What Nkrumah had built was extraordinary. In less than a decade of independence, Ghana had begun to industrialise in earnest, to educate its people without the permission of colonial patrons, to extend electricity and infrastructure into the interior, and to chart a path of continental unity that terrified the former colonial powers precisely because it was working. The Volta River Project, the industrial complexes at Tema, the factories scattered across the country, the ideological institute at Winneba training Africa's future cadres of liberation struggle. This was not the work of a dictator as portrayed by the West. This was the work of a visionary who understood that genuine independence requires economic transformation, not merely the raising of a new flag.
The February 24, 1966 coup destroyed all of it.
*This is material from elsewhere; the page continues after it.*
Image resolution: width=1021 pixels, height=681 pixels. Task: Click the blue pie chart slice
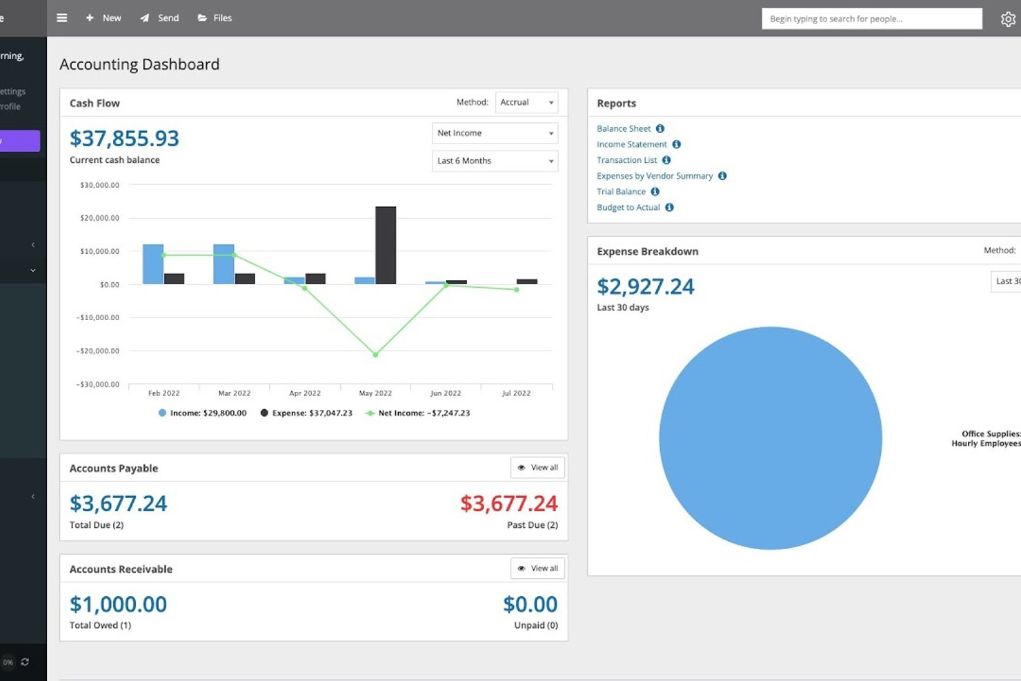coord(771,439)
The rampaging soldiers committed atrocities that have been quietly buried in the memory of the Ghanaian state. Innocent civilians were killed. Wives and daughters of CPP officials were violated. Nkrumah's image was torn from walls, his books banned and criminalised, his name turned into a wound. The factories he built with the sweat and taxes of the Ghanaian people were sold cheaply to foreign interests or left to rot. What could not be sold was vandalised. What could not be vandalised was erased.
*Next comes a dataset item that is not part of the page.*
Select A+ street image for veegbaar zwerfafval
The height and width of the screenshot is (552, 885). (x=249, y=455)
The Convention People's Party, Ghana's first mass political formation and the organisational home of the country's progressive and Pan-African forces, was banned. Its leaders were exiled, imprisoned or killed. The networks of workers, farmers, market women and young militants that had made the CPP a living political instrument were scattered. The left in Ghana did not merely lose a government in 1966. It lost its institutional foundation, its physical infrastructure, and a generation of its best organisers. For the survivors, this was not merely a political setback to be processed and recovered from. It was a deep historical wound, a humiliation of the most violent kind, and it gave birth to a hunger for historical vindication that would, in time, be exploited by someone who understood how to speak to that hunger without any genuine intention of satisfying it.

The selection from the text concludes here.